The Centers for Medicare & Medicaid Services (CMS) announced that chimeric antigen receptor (CAR) T-cell therapies, a costly option to treat specific cancers, will now be made available to certain cancer patients under Medicare.
“President Trump is committed to strengthening the Medicare program by ensuring that beneficiaries have access to new and potentially lifesaving treatments. As the first type of FDA-approved gene therapy, CAR T-cell therapies are an important scientific advancement in this promising new area of medicine and provide treatment options for some patients who had nowhere else to turn,” said CMS Administrator Seema Verma in a press release. “Today’s coverage decision provides consistent and predictable patient access nationwide. CMS will work closely with our sister agencies to monitor outcomes for Medicare patients receiving this innovative therapy going forward.”
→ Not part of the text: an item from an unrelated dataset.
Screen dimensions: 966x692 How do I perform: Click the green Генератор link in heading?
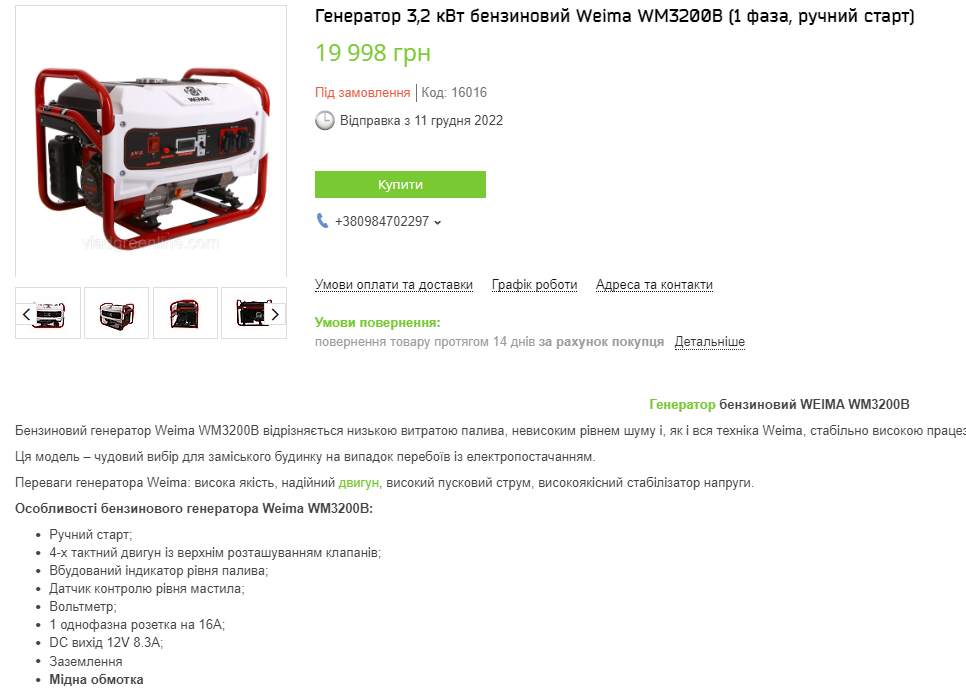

The decision applies to coverage at healthcare facilities enrolled in the U.S. Food and Drug Administration (FDA) risk evaluation and mitigation strategies for FDA-approved indications. Medicare will also cover CAR T-cell therapies previously approved by the FDA for “off-label uses that are recommended by CMS-approved compendia,” per a CMS press release.
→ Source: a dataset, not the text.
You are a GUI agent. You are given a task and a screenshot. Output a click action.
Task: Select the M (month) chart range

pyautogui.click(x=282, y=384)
CAR T-cell therapy uses a patient’s own cells, which are altered in the lab to specifically attack cancer cells.
Two CAR T-cell therapy treatments are currently on the market and were approved by the FDA: Gilead Sciences’ Yescarta and Novartis’ Kymriah. Yescarta is indicated for patients with non-Hodgkin lymphoma in whom at least two other treatments have failed. Kymriah is designed for acute lymphoblastic leukemia patients aged 25 years and younger.
Both come with significant price tags—according to a Reuters report, a one-time treatment costs at least $373,000.
According to a report from STAT, “CMS’ decision to write these rules, known as a national coverage determination, has been shrouded in controversy. The two drug makers already selling CAR-T treatments have argued the national coverage policy is entirely unnecessary, because the contractors that administer Medicare’s hospital claims were already paying for the treatment. Others, including doctors groups, criticized a number of policies in the draft proposal.”
One of the initial concerns—that the treatment could only be used in a hospital—has been addressed by emphasizing the treatment is to be used at “healthcare facilities.” The latest decision also eliminates an earlier CMS requirement that would have made hospitals responsible for collecting and reporting long-term patient data on the treatments, which are relatively new.